Back at Fort Gordon we set out to start restoration on a site we affectionately call TA 18.  Training area (TA) 18 is approximately 46 acres of undulating sand hills that were clear cut between February and April of 2008.  Clear cutting is a system where all (or most) of the mature forest canopy is removed to set the stage for artificially regenerating (that is, planting) a forest stand.  In this case, Army land managers cut the loblolly pine trees that don’t belong on the sand hills to plant longleaf pine, a species better-suited to the soil and environmental conditions at TA 18.

By February 2009, our blank canvas was prepared.





The harvesters cut all the loblolly pine trees from the site, leaving only mature longleaf pine and some hardwood trees, the latter mostly oaks and cedars. The logging debris was piled for later burning, and we started with was a landscape devoid of any ground-layer vegetation or substantial forest over story. 

                We needed to answer two basic questions before we could restore grasses and other plants native to the site.  What kind of forest sites would provide a seed mix best suited for TA 18?  What site preparation did we need to get plants started from seed?  We installed a pilot study during March 2009 to test two types of locates for seed collection -- one type had mostly wiregrass and the other had wiregrass mixed with bluesgtem grasses -- combined with four site preparation methods. To prepare the site for planting we used 4  treatments ranging in intentisy from no treatment at all to raking and digging.

Control - no site preparation


Clipping - remove all above-ground vegetation by clipping at soil level


Raking - remove surface litter, scarify soil layer leaving exposed bare mineral soil


Digging - remove aboveground and belowground vegetation tilling the soil much like a garden bed

                Native seeds in general have relatively low rates of germination.  We hypothesized that digging or raking would be best for establishing seedlings and that the mixed seed location would yield more successful germination.  We installed the treatments, collected data, analyzed, and pondered.   Our results showed that raking, followed by digging established the best conditions for seedling development and that the two seed collection types yielded similar numbers of seedlings.  Initial questions answered.


                By the end of this pilot study in November 2009 managers had burned the large piles of slash and applied an herbicide to inhibit growth of hardwood sprouts, notorious for derailing restoration plantings.  The site remained mostly devoid of vegetation.  Applying what we learned from our pilot study, we mimicked the raking treatment with a drum chopper,...



... then decided to use seed from any site that had desirable native species, desirable soil types, species deemed important for our restoration goals, and few aggressive weeds.  Seed was most abundant on sites that had been burned recently...
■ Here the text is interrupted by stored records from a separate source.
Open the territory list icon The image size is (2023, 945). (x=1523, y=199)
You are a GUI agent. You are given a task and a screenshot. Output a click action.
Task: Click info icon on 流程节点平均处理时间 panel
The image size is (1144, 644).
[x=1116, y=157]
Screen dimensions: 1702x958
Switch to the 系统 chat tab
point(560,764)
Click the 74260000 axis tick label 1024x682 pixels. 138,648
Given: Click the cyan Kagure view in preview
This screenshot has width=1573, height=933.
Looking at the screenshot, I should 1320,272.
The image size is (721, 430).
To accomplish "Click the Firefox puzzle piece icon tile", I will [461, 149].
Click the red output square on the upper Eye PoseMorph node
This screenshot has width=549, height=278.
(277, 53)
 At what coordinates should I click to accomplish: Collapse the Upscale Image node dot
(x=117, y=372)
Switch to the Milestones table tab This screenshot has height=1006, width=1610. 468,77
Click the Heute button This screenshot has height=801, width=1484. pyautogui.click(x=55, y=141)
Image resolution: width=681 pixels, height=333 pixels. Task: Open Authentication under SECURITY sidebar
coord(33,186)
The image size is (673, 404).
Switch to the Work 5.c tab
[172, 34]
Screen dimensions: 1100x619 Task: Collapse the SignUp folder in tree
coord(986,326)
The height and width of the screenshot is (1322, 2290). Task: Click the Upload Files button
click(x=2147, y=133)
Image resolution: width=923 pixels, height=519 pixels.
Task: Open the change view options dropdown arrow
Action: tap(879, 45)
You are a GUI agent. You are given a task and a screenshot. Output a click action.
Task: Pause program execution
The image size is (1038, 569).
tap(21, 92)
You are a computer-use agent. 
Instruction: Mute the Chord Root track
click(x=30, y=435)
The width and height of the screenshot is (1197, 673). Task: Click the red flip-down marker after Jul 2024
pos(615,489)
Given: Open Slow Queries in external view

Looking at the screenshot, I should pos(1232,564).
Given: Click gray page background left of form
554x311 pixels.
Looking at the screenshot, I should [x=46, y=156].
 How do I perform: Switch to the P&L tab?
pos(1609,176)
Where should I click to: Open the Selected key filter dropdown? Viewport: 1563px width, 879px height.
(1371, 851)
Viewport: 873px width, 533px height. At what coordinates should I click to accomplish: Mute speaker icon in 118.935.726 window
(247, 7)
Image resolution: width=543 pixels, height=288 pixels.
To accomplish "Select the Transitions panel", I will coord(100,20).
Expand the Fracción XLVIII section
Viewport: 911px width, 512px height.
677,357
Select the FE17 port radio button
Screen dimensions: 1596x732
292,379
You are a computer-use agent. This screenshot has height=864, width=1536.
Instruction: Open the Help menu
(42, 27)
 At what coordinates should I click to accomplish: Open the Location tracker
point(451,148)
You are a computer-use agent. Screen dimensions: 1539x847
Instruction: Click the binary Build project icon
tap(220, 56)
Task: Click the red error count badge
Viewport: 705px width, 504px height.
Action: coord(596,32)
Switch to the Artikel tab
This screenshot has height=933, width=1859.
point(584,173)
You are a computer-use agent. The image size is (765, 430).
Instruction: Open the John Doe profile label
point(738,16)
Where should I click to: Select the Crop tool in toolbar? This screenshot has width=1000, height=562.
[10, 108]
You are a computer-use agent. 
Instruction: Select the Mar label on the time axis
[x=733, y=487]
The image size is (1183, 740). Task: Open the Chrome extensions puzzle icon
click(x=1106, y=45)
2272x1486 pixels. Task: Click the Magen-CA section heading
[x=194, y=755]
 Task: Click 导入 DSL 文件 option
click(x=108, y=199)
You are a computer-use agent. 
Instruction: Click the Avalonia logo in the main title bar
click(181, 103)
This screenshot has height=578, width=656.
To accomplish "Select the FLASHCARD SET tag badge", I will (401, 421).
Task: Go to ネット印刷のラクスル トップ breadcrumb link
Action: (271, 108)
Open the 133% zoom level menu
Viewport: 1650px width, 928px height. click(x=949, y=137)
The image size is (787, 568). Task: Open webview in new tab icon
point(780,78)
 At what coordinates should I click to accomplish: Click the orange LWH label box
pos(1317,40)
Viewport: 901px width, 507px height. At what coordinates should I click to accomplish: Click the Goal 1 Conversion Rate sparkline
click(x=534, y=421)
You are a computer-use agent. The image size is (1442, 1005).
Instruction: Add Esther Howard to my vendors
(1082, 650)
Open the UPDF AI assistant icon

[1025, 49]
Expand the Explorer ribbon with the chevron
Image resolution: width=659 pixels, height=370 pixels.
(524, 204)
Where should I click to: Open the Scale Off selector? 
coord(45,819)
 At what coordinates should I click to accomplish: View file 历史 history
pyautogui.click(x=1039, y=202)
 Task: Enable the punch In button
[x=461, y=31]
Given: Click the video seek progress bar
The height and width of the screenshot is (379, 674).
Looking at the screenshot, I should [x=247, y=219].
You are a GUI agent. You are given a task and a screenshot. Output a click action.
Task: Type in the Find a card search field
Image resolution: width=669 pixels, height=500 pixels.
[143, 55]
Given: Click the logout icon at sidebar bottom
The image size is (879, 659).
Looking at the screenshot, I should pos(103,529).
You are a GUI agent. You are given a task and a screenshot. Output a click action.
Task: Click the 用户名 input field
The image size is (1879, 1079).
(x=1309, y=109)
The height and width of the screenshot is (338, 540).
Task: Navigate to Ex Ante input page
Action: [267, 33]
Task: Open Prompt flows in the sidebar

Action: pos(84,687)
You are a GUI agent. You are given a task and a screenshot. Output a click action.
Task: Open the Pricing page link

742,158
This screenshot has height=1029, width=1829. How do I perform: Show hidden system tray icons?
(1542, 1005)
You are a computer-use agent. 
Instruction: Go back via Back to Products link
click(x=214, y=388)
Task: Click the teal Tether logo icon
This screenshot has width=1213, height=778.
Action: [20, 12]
...We collected seeds both by hand and with the aid of a seed flail-vac, best described as a giant motorized dust buster mounted to the front of a small tractor.  Though frustrated by the paucity of suitable sites, we still collected about 20 pounds of seed.





                We sowed seed on approximately 3 acres of TA 18 in January 2010, then planted  12,500 wiregrass plugs (seedlings grown in containers under ideal conditions) on an additional 4 acres by the end of March 2010...










...Longleaf pine tree seedlings were planted across the entire site in April 2010.  Though small, our initial success has already been realized with the emergence of a continuous layer wiregrass, bluestems, and various native herbs on TA 18! 



Cirsium spp.

Liatris spp.

                Slow and steady wins the race, right?  Our short-term goal is to work out the kinks of native seed collection, storage, and sowing to establish desirable vegetation on TA 18.  We hope to eventually restore our site to what forest ecologists call a “reference condition,” one that represents the species composition, structure, function and health of an ideal tree-dominated biological community – in this case longleaf pine - on that specific plot of land.  Or as measured by that old Army slogan, “We do conserve it and we do deserve it!”

Based in Clemson, SC, Bryan Mudder is a biological science technician with the SRS Longleaf Pine Ecosystems unit.